Setting aside what happens in the immediate future, the Royal Navy would ideally want to have at least 24 surface combatants to meet standing deployments and provide sufficient numbers to independently sustain a carrier task group without partner nation support. This is still well below the size of the fleets of the past, but there is an acceptance that modern surface combatants have become increasingly expensive to build, and numbers have to be constrained. The French Navy is planning just 15 frigates and destroyers of varying capability as the core of its future surface fleet.
The reasons behind increasing cost are relatively clear – the modern frigate needs to have a broad spectrum of offensive capability, as well as being able to self-protect against sophisticated electronic and cyber warfare, complex anti-shipping missiles (including hypersonic and potentially ballistic weapons) and the enduring threat of the submarine. In a future conflict, the absence of any these capabilities will leave any surface combatant extremely vulnerable.
Speaking up for the silent service
Lurking on the margins of the debate about surface combatant numbers is the painful truth that the surface fleet is fairing relatively well compared to the submarine service. Whilst the Astute class submarines entering into service are extremely capable, only seven are planned and these will be spread thin especially when assigned to support future carrier task group operations, conduct independent patrols and protect the deterrent submarines. Procuring additional SSN’s seems unlikely, not least because they are ferociously expensive. The latest boat, HMS Audacious is priced at a staggering £1,492m.
There are alternatives. The development of advanced diesel-electric hunter-killer submarines (SSK) such as the German Type 212 enables extended periods of submersion of up to three weeks. Battery technology continues to improve, it could even supplant the complex Air Independent Propulsion(AIP) systems currently required. Whilst lacking the global reach of an SSN, at around £500 million the initial outlay is marginally more than the likely cost of a Type 31 frigate, but with much lower through-life costs, with a typical complement of 30, compared with around 100+ for a frigate.

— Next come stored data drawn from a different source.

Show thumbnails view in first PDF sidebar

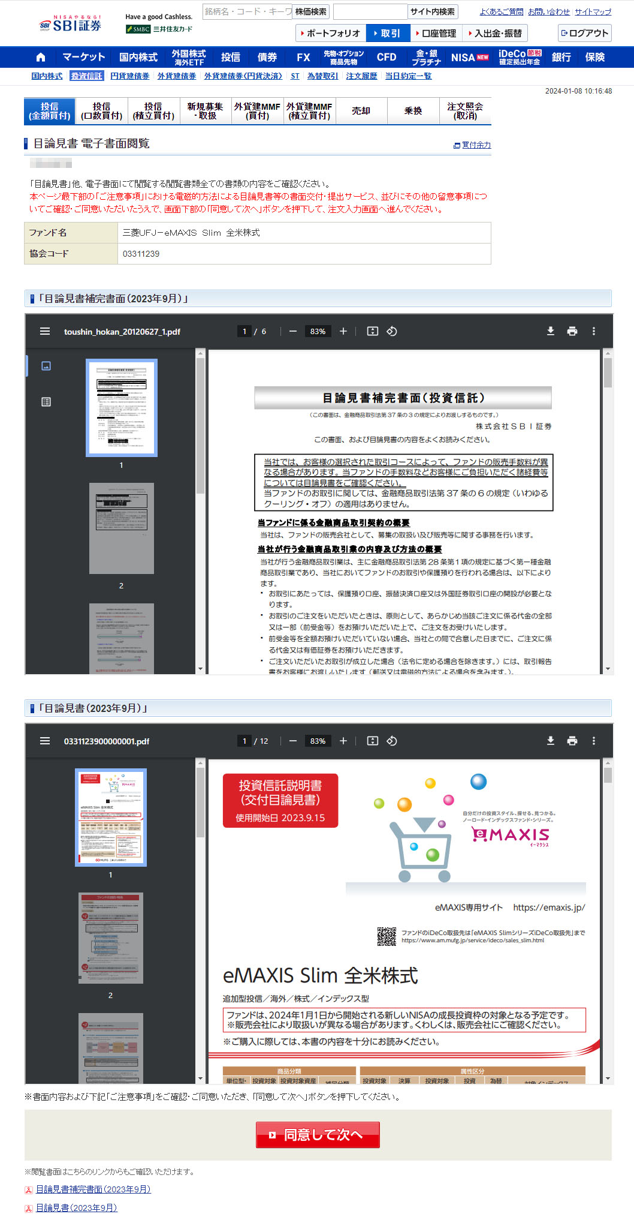pyautogui.click(x=46, y=366)

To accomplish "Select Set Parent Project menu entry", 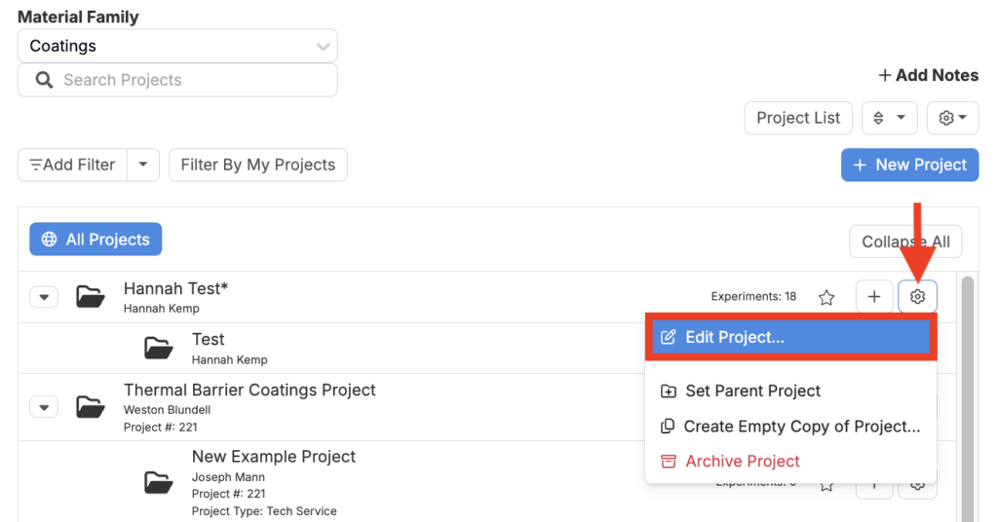I will (790, 391).
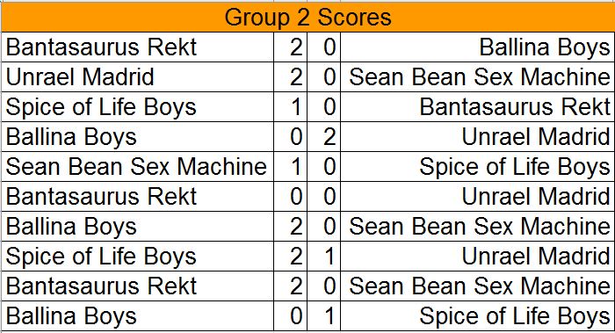Viewport: 615px width, 333px height.
Task: Select away score 2 in Ballina Boys vs Unrael Madrid
Action: [323, 136]
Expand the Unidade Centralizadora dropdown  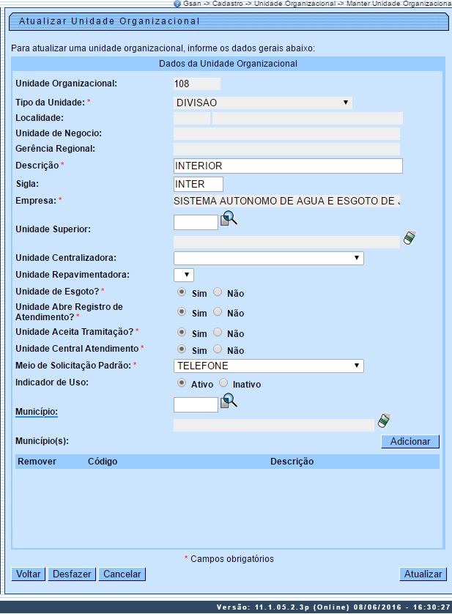coord(268,258)
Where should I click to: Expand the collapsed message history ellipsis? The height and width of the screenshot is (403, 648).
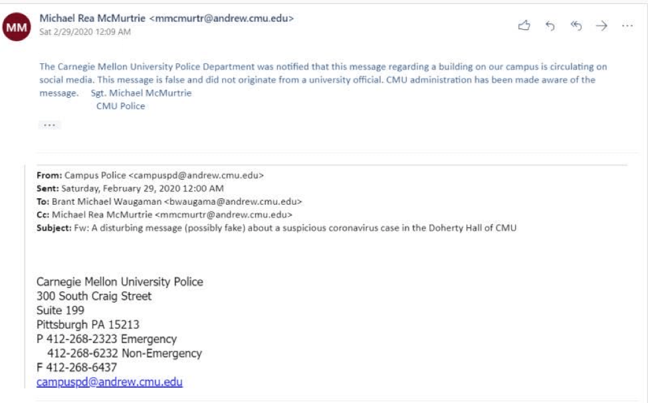[50, 124]
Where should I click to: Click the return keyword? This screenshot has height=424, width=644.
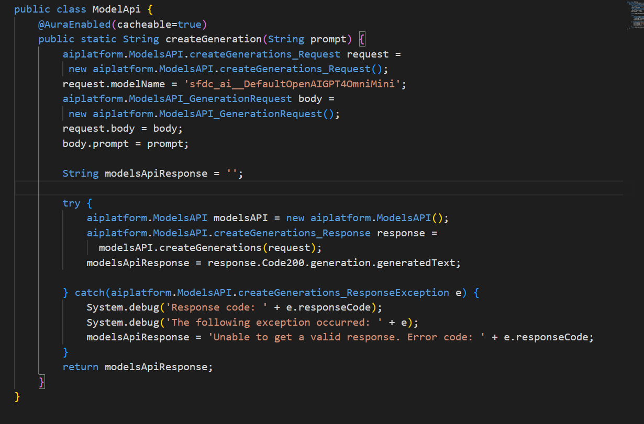[x=80, y=367]
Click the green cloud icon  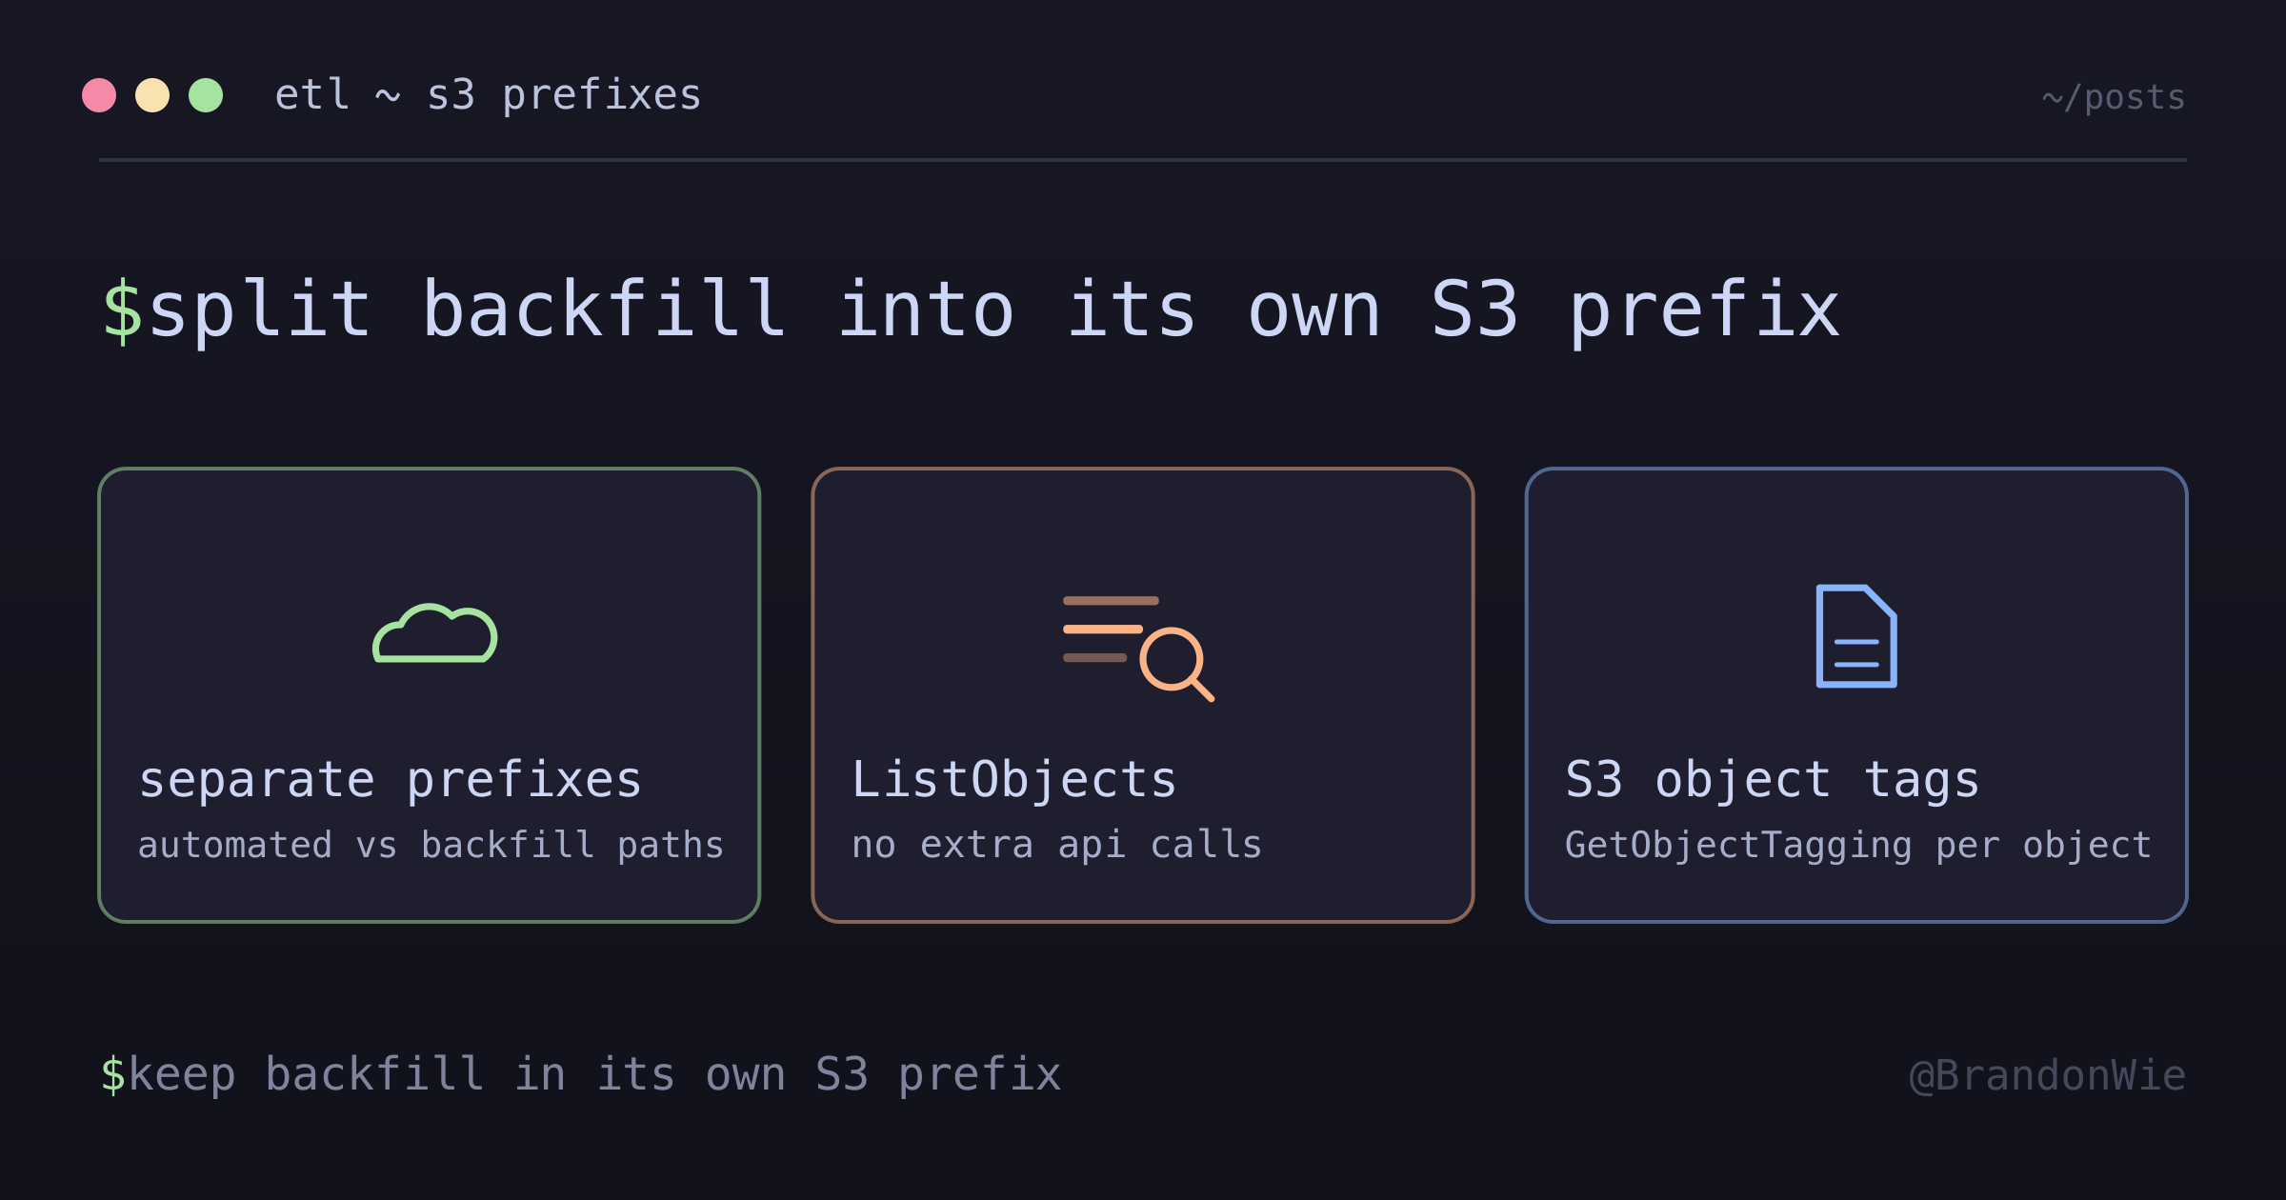pos(435,633)
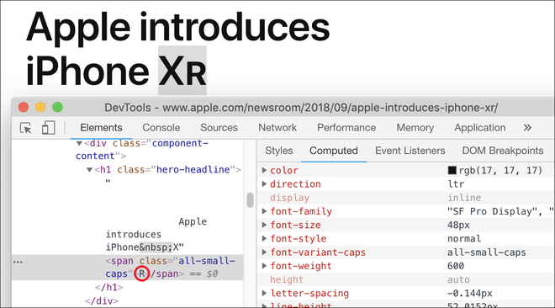Image resolution: width=555 pixels, height=308 pixels.
Task: Click the yellow minimize window button
Action: click(40, 107)
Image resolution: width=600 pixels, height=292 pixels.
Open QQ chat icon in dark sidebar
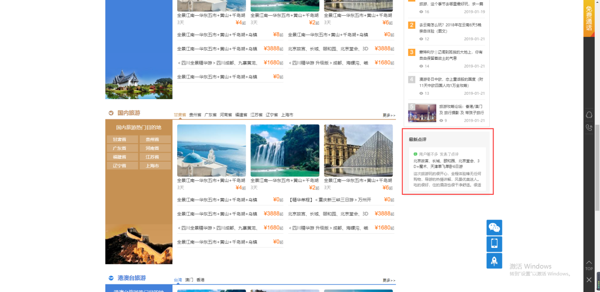click(x=589, y=115)
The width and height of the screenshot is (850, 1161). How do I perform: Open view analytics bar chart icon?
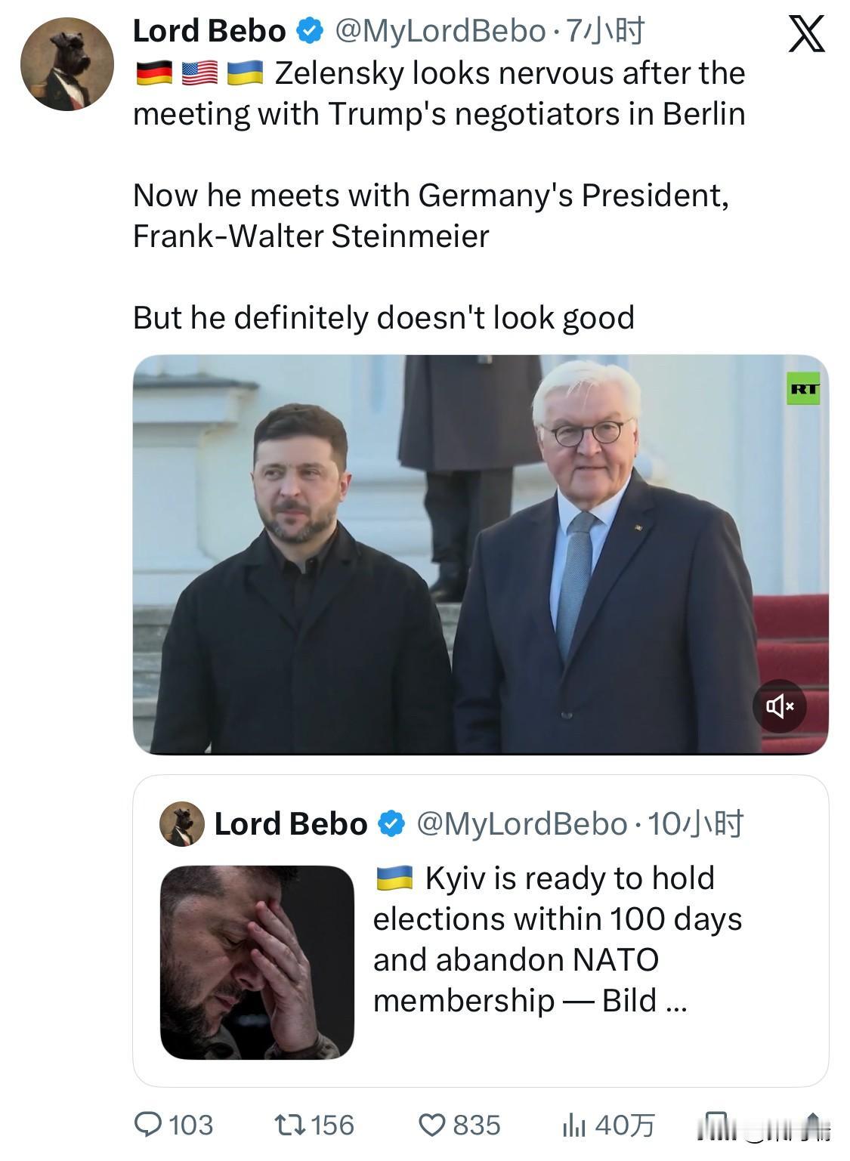click(x=573, y=1125)
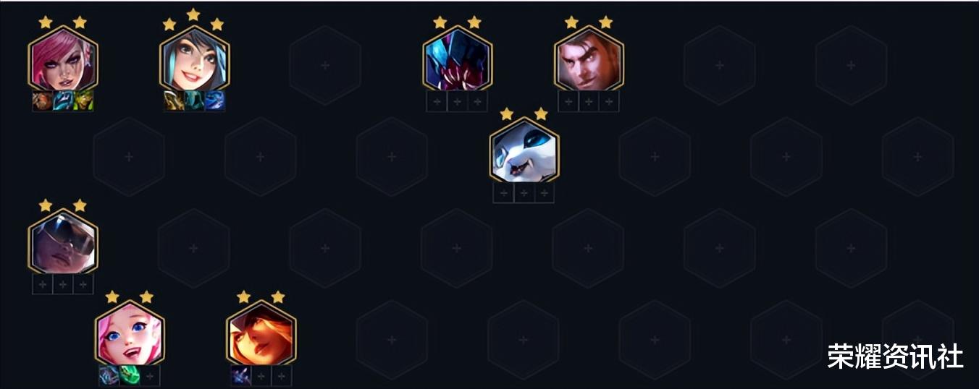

Although more limited in some aspects of capability than a frigate, modern SSK’s enjoy a number of advantages over surface combatants, not least that they are extremely hard to detect and destroy. They have also proven highly effective – in an exercise in 2013 the U-32 eluded the entire anti-submarine warfare capability of a US carrier group and succeeded in firing dummy torpedoes, effectively sinking the carrier.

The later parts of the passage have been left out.